The membership of this Commission shows strong geographical balance, and it includes representatives of the judiciary, the Congress, the academic community, the private sector, and most important, law enforcement at all levels. We've been especially careful to include -- and I believe this will be one of the Commission's greatest strengths -- a number of individuals who, though not widely known, have had extensive, frontline experience with organized crime and are among the acknowledged experts in this field.

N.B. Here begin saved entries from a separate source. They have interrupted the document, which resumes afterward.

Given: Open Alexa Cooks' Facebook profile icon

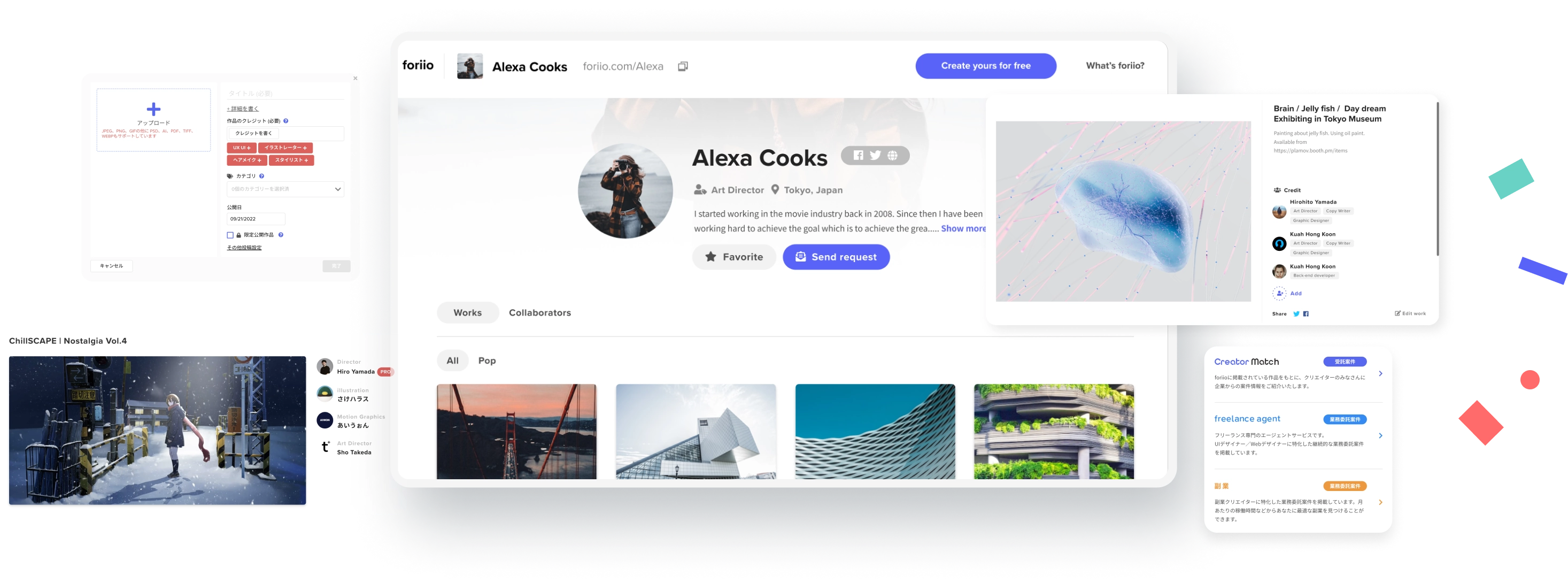Looking at the screenshot, I should [858, 155].
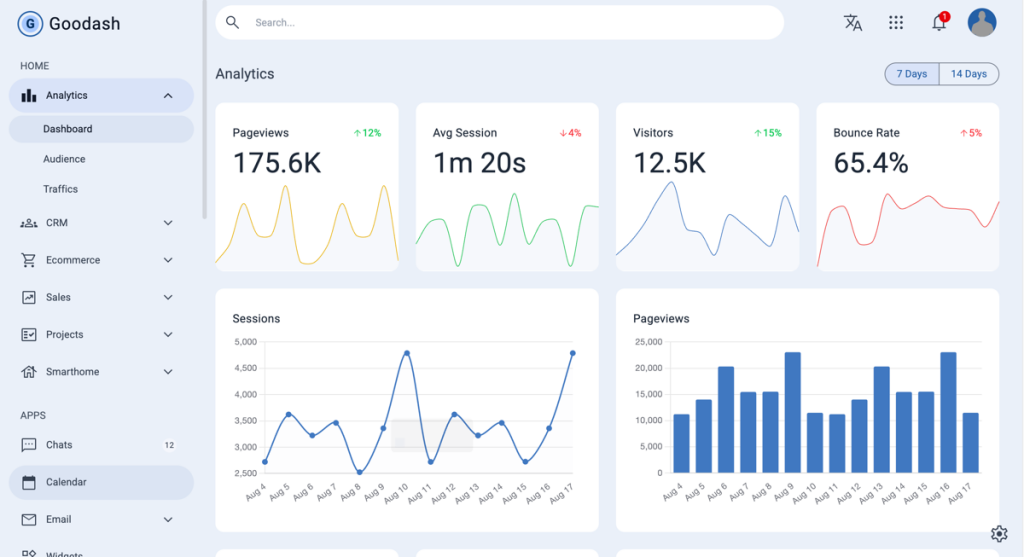Switch range to 14 Days
Image resolution: width=1024 pixels, height=557 pixels.
[x=968, y=74]

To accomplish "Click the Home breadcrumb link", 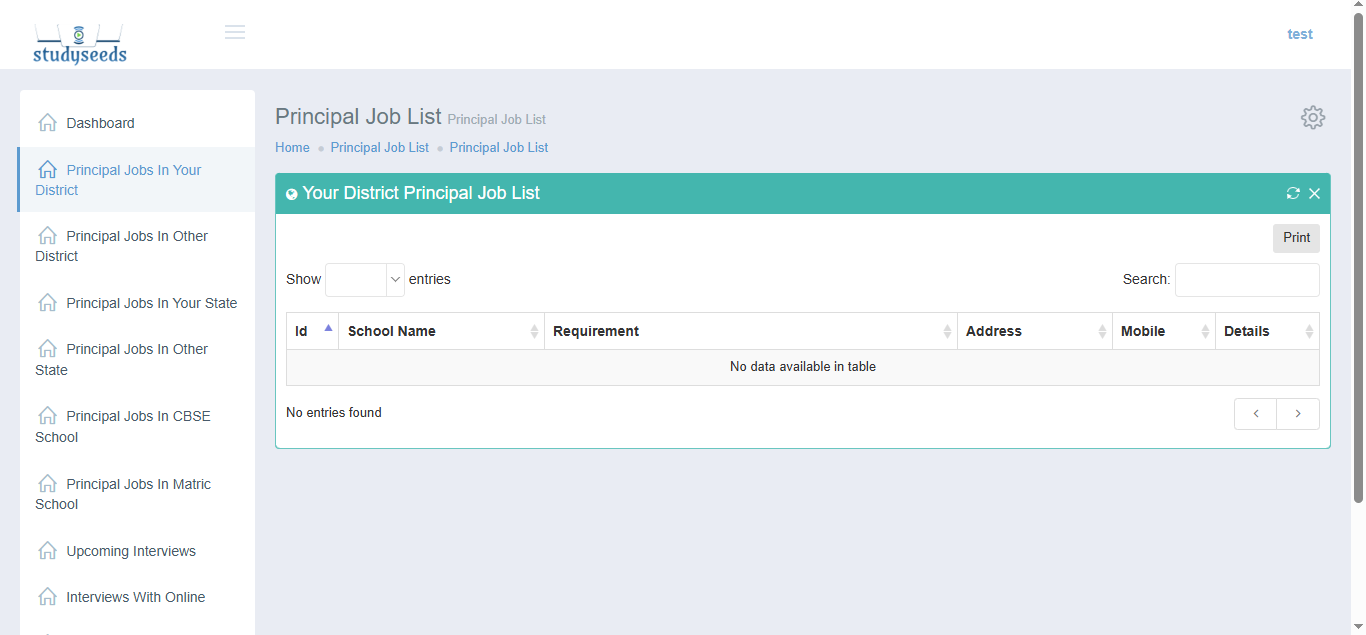I will tap(292, 147).
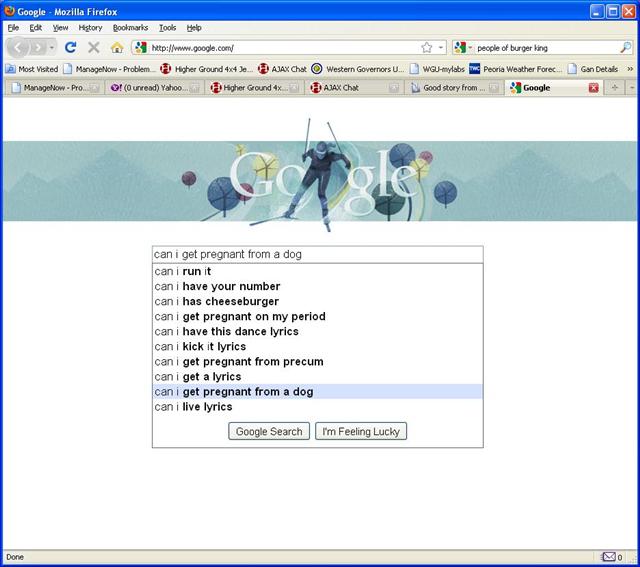Expand bookmarks toolbar overflow chevron
640x567 pixels.
click(x=630, y=69)
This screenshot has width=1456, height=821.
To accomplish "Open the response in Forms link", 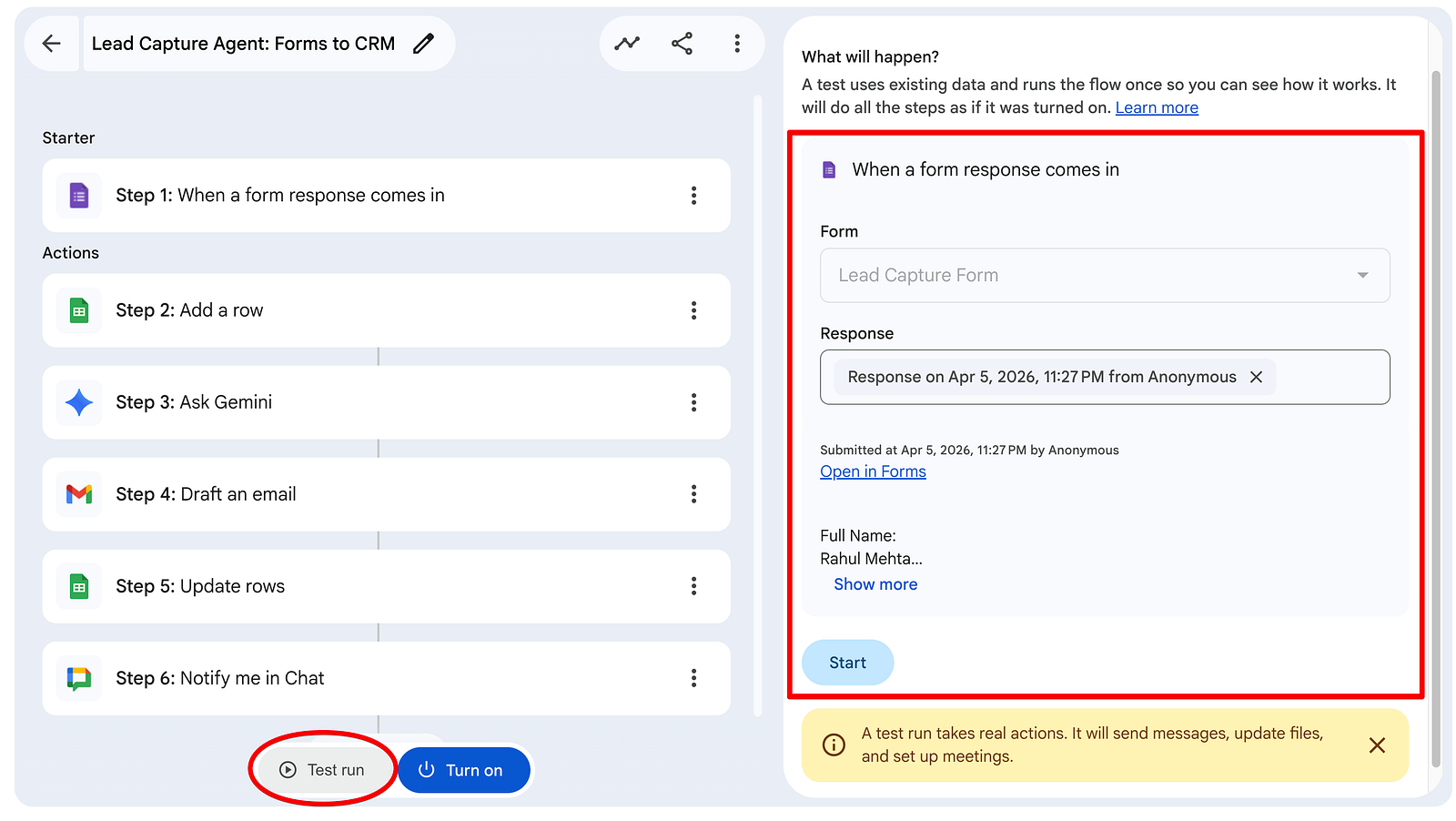I will coord(873,471).
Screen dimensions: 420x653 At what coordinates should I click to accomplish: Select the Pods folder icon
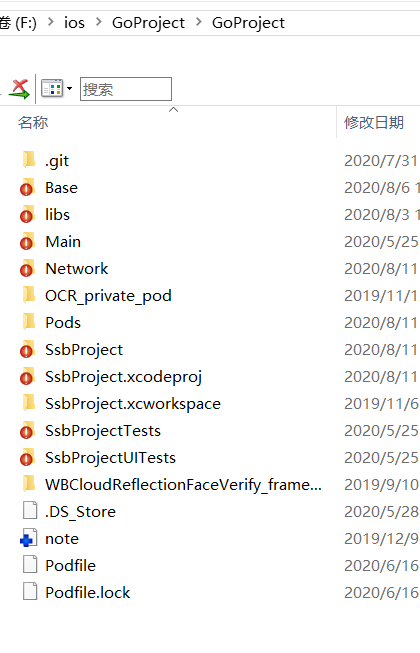coord(29,322)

I know that some will wonder why another commission is needed. They'll ask, ``Aren't the Justice Department and the FBI and other law enforcement agencies damaging organized crime with their prosecutions? Don't congressional committees have the resources to conduct investigations?'' The answer to these questions is simply, yes. Recent prosecutions have done the mob considerable damage. And, yes, the Congress has, as I said before, done highly effective work with its investigations.
But prosecutions by themselves can never dig out the roots of a problem that reaches so deeply into our society. Nor is the Congress, which has many other matters on its agenda, in a position to take responsibility for the business of exposing organized crime, its latest techniques and inroads. That's why this Commission is so vitally important, one of the centerpieces in our strategy for a frontal assault on the mob in America.

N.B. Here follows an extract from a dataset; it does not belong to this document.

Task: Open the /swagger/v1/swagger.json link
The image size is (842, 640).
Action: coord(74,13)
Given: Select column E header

I believe this Commission can expose to the American people the small group of career criminals who run the rackets, push drugs, corrupt policemen and public officials, and, ultimately, undermine the very basis of our democratic society itself. I believe this Commission can mobilize the American people against organized crime by triggering the kind of public support that is vital for its final isolation and elimination.

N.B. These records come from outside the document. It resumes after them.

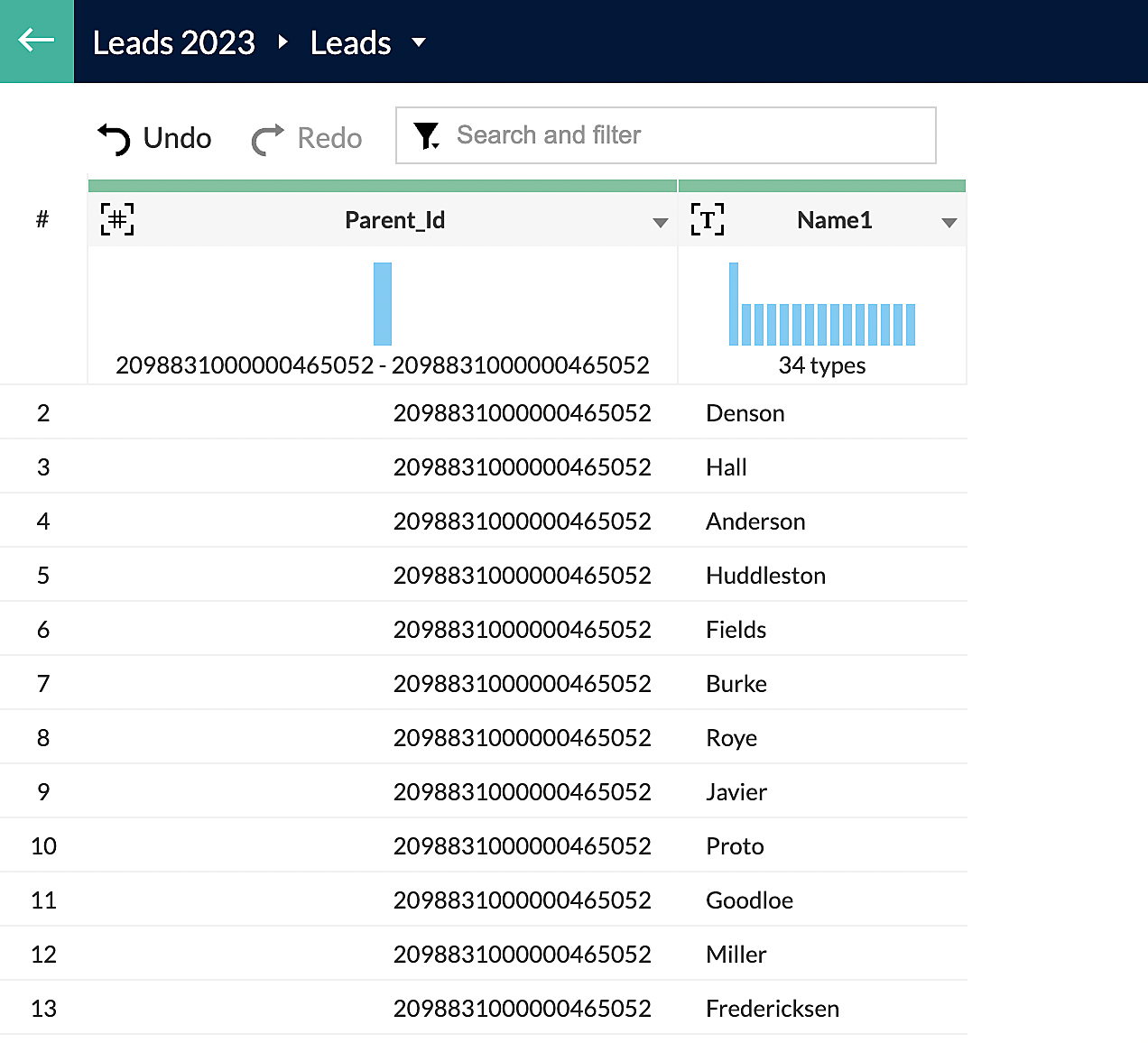The image size is (1148, 1043).
Task: Click the Undo arrow icon
Action: click(115, 139)
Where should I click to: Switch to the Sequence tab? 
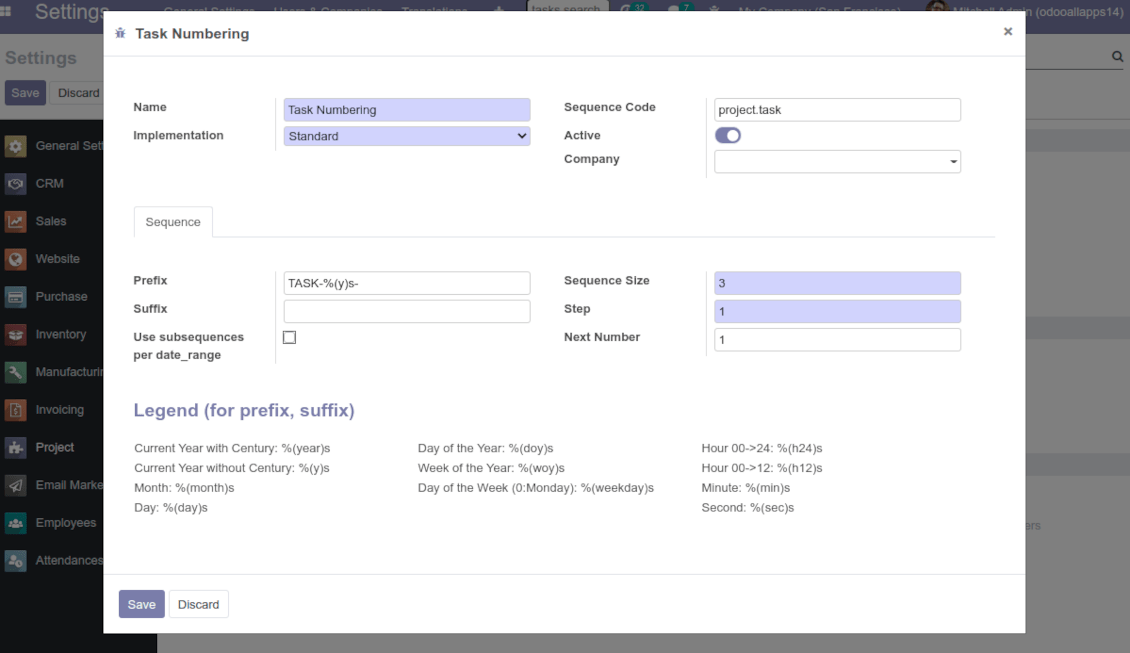[x=173, y=222]
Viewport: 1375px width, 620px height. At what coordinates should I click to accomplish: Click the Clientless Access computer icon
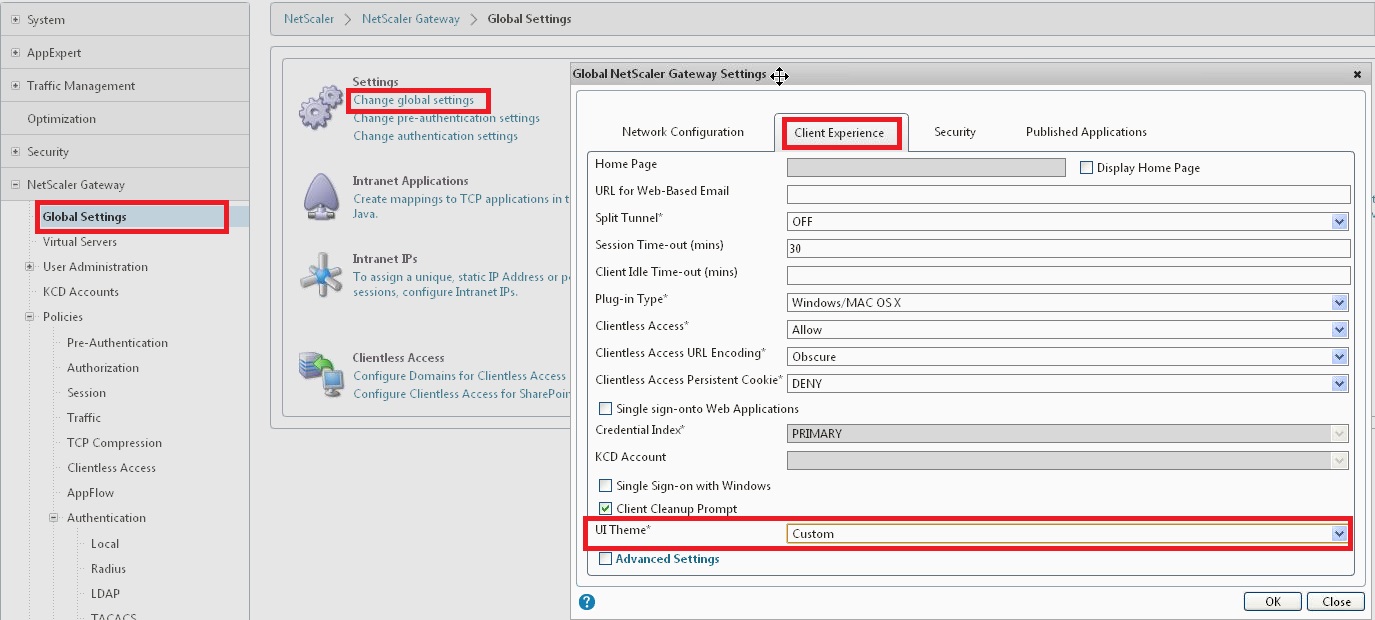[x=320, y=373]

One reason we sought to include a broad cross section of America in the membership of this Commission stems from our firm belief that this battle can never be fully won at the Federal level. Only when we work in our States and communities to put out of business the racketeering that fills the coffers of organized crime, only when we fully expose and isolate those groups or individuals who work or do business with organized crime can we expect a final victory.
More than 23 years ago, as he sentenced defendants in a trial following the notorious Apalachin Conference in upstate New York, a Federal judge noted that the defendants before him had not stumbled into criminal activity thoughtlessly or because of underprivileged backgrounds. He referred to them as hardened, sophisticated criminals who thought of themselves as a group above the law, men who placed loyalty to each other above loyalty to their country and its law-abiding citizens. He noted that these men ``wear two faces,'' that they cloaked themselves in the respectability of charitable or civic organizations, even as they work to prey on innocent people and undermine the very moral foundations of our society.
Judge Kaufman, your words were true then, and unfortunately, they are true today. I want you and the members of the Commission here to know, as you seek subpena power from the Congress and go about the difficult tasks ahead of you, that you have my full support, the support of the Attorney General, who was instrumental in the formation of this Commission, and the support of this entire administration.
And I thank all of you here, and God bless you. And I am now going to sign the document that is necessary.
Still writing with these one-word pens. [Laughter]
Note: The President spoke at 11:40 a.m. in the Rose Garden at the White House.